ELEANOR HALL: Well President Mubarak made clear in his statement that while he won't stand he wants to maintain a role in shaping the election process. How much could he still control the political outcome?
MICHAEL RUBIN: Look, if he can't control a block or two away from him I don't think he's going to be able to control anything. And frankly it's really difficult to base security on octogenarian dictators.
This caught the Obama administration by surprise and certainly what the Obama administration fears is that if they're seen to withdraw support from Hosni Mubarak that that could actually catalyse protests in other states as populations in repressive Arab states figure out that the Americans aren't going to be so friendly to their former patrons.
ELEANOR HALL: Well we are, of course, already seeing that. There was news this morning that Jordan's king has responded to mass protests in his country by sacking his government. How should the US be reacting to this development?
MICHAEL RUBIN: Well in Jordan, this is the big question that people really need to be discussing right now. The question is: what is the lesson that's going to be learned by many of these autocratic regimes? Is it going to be more reform, which seems to be the lesson that King Abdullah in Jordan is learning, or is it going to be a really much harsher crack down, which I'm afraid is going to be the Syrian response to the protests which are called in that state?

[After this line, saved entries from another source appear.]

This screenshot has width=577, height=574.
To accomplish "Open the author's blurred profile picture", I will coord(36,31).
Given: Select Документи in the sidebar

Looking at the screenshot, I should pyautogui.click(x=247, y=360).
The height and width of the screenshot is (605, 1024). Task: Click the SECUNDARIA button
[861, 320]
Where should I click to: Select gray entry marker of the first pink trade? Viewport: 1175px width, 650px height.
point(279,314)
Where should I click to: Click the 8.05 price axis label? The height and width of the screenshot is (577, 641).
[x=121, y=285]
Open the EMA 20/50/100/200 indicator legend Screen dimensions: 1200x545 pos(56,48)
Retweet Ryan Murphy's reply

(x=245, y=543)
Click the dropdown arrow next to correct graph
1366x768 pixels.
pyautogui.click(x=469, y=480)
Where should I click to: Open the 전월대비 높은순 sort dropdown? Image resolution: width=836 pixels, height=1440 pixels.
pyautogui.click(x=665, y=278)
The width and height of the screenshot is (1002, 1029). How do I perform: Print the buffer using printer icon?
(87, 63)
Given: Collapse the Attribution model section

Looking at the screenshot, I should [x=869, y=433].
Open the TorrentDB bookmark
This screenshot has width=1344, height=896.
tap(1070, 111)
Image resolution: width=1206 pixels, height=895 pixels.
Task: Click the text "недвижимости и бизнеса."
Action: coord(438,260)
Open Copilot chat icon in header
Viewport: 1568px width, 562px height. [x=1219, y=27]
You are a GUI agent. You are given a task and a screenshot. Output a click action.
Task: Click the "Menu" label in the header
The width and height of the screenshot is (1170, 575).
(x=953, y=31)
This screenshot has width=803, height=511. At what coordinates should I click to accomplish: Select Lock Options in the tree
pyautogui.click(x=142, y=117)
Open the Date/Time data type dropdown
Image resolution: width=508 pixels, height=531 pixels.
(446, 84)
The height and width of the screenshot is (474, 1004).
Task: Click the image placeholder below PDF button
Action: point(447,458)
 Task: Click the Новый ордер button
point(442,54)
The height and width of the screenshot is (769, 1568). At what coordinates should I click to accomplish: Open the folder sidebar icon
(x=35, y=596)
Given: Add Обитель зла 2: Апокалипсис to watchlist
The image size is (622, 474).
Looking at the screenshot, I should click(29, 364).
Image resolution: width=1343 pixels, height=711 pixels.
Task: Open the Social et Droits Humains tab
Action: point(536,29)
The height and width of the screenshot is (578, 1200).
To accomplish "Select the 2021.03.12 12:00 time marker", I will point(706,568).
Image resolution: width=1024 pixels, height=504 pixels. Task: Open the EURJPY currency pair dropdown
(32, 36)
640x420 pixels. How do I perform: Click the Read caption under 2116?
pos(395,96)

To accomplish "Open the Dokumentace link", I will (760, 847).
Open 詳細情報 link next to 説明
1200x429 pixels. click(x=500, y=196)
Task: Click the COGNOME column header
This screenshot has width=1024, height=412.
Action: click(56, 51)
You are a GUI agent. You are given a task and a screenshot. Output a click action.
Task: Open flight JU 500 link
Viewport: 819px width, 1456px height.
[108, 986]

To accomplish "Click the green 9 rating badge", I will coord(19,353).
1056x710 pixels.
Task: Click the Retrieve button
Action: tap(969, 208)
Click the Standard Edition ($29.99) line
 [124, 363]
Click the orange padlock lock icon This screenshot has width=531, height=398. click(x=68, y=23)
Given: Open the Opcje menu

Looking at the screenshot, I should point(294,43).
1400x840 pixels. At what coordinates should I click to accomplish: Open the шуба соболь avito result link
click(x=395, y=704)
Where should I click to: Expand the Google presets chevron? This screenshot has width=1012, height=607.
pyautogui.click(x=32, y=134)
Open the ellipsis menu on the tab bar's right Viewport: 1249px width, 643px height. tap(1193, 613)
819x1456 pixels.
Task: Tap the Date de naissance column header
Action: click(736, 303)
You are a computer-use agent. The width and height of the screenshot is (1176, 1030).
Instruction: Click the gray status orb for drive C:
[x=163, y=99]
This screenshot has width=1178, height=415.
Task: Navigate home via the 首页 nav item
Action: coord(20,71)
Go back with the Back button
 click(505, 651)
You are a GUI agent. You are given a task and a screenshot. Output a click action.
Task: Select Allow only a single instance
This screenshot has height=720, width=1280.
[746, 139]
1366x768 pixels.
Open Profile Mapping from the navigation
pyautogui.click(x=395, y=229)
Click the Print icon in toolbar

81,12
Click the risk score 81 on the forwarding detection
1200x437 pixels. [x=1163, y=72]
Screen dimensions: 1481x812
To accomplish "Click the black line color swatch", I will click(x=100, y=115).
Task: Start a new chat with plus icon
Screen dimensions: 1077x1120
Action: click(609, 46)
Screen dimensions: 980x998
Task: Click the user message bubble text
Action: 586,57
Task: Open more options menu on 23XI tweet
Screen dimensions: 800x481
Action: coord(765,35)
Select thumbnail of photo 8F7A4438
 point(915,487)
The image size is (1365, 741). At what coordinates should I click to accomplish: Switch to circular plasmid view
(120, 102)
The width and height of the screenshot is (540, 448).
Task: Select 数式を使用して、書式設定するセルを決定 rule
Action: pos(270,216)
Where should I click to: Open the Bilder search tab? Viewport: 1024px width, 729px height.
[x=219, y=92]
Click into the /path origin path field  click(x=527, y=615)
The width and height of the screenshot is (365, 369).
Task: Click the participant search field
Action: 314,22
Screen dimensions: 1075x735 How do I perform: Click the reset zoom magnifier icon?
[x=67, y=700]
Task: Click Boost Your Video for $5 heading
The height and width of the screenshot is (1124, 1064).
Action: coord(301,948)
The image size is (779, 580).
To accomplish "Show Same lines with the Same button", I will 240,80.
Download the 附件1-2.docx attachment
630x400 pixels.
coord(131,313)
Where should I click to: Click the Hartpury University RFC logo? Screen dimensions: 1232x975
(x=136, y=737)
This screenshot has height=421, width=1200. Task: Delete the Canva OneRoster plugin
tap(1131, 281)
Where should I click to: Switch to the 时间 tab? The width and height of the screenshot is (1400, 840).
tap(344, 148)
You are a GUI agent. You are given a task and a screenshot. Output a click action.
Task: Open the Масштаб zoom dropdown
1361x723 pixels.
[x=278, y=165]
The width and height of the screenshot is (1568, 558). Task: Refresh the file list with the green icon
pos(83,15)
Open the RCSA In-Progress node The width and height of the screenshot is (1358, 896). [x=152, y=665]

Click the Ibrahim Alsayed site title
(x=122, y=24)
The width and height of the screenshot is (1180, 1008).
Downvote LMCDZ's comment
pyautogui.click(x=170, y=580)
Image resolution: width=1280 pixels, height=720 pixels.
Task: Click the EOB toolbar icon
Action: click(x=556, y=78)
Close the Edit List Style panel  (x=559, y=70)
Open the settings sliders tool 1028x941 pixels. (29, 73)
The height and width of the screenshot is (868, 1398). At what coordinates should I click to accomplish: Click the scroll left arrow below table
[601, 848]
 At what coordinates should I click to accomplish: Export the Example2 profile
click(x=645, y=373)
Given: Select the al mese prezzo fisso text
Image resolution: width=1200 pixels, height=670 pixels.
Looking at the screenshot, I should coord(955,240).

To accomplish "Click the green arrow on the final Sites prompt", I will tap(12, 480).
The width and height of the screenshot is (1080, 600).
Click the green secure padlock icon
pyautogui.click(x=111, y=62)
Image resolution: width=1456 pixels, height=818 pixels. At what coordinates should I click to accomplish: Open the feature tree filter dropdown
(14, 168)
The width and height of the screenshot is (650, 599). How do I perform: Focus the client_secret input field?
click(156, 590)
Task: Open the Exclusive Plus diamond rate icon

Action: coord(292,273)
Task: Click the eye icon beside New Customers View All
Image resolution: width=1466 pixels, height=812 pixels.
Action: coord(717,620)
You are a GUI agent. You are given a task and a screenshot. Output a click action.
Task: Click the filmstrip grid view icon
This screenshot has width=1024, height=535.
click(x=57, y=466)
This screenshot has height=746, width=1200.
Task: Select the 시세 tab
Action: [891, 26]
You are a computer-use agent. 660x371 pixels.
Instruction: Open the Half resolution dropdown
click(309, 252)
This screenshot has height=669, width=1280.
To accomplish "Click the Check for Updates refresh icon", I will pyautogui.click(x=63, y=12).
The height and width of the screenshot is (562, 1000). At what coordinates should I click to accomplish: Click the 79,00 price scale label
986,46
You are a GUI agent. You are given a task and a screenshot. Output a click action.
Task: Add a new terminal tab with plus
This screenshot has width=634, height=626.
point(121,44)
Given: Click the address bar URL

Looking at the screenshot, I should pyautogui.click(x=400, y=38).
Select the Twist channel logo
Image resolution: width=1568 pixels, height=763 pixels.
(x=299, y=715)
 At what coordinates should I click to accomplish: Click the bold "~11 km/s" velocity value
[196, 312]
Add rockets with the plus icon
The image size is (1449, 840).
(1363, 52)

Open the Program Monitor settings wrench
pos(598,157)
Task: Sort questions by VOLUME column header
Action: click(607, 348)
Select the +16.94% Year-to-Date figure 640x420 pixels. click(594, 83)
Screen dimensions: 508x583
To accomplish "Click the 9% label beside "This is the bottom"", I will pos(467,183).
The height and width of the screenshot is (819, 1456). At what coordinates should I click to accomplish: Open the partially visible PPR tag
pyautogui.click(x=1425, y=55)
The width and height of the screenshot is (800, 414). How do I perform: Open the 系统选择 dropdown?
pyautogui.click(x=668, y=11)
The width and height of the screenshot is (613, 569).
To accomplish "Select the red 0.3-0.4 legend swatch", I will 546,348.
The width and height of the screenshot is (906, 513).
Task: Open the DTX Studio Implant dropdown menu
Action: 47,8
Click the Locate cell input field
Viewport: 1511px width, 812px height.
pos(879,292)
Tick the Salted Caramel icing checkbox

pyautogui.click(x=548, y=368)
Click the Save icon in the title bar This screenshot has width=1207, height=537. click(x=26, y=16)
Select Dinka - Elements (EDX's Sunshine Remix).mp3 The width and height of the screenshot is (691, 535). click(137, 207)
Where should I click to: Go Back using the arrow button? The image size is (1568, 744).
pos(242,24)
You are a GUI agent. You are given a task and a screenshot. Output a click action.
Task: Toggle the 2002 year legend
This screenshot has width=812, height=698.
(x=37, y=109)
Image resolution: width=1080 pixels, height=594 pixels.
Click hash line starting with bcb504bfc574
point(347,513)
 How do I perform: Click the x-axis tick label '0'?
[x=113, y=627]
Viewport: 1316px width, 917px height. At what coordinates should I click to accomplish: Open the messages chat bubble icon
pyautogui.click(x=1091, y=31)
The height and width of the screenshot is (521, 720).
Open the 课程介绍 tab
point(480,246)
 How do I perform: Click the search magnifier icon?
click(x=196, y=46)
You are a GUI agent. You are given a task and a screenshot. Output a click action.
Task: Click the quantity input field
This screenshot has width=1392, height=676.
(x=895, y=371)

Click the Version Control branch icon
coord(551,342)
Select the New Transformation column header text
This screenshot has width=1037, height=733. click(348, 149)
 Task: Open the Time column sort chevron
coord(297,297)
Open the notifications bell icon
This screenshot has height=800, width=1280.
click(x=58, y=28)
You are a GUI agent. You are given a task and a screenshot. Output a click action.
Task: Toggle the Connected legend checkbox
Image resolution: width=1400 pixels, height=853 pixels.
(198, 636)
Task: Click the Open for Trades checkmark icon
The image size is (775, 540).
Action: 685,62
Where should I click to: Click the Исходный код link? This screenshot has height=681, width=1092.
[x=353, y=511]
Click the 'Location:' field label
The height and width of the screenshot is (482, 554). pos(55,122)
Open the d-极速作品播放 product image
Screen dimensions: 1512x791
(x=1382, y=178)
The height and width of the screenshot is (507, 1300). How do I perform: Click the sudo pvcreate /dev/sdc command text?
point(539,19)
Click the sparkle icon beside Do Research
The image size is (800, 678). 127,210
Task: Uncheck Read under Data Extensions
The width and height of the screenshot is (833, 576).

Right now the Obama administration has really got to plan on its next steps. This is going faster than the Obama administration ever thought it could and so the Obama administration needs not only to be in damage control mode but to figure out how to leverage the opposition and how to leverage the transitions in these states so that we get the best possible outcome both for freedom and democracy in these countries, but also for Western interests.
ELEANOR HALL: Isn't there a danger here of the US being seen to be meddling in things like the Egyptian democratic process, particularly given the shadow of Iraq?
MICHAEL RUBIN: Well I think that President Obama has been very careful both here in and Iran not to be seen as meddling. But sometimes it's impossible to be neutral.
In Iran last year the protesters were chanting 'Obama you're either with us or against us' and the longer that President Obama seeks to be silent the more likely it is that people in Egypt, for example, are going to see him as backing dictators.
When we come to elections in September 2011 what we need to ensure is that these elections are well designed and that there is a credible criteria for participation. We shouldn't repeat what happened in Palestine and in Lebanon where we allowed militias to claim a democratic mantle. That we need to have rules and regulations for what constitutes a legitimate political party and then let the political parties run free and fair.
ELEANOR HALL: You wouldn't advocate though would you, that Muslim Brotherhood candidates be blocked from participating in the elections?
MICHAEL RUBIN: What I would ad.., what I would… No, not necessarily. If the Muslim Brotherhood wants to compete in the elections they need to one, eschew violence and, two, they need to agree to uphold the Egyptian constitution.
The danger right now will be that with a messy and lengthy transition the Muslim Brotherhood will pick nationalist fights which will enable them to reach beyond their natural constituency.
ELEANOR HALL: Do you think it would be preferable if the elections were earlier?
MICHAEL RUBIN: No I think it will take some time to organise. The problem right now is that the Muslim Brotherhood is the most organised opposition group in Egypt. We need to give time for the liberal oppositionists to get organised.
ELEANOR HALL: Michael Rubin, thanks very much for joining us.
MICHAEL RUBIN: Thank you for having me.
ELEANOR HALL: That's Middle East specialist Dr Michael Rubin from the American Enterprise Institute speaking to me earlier from Washington.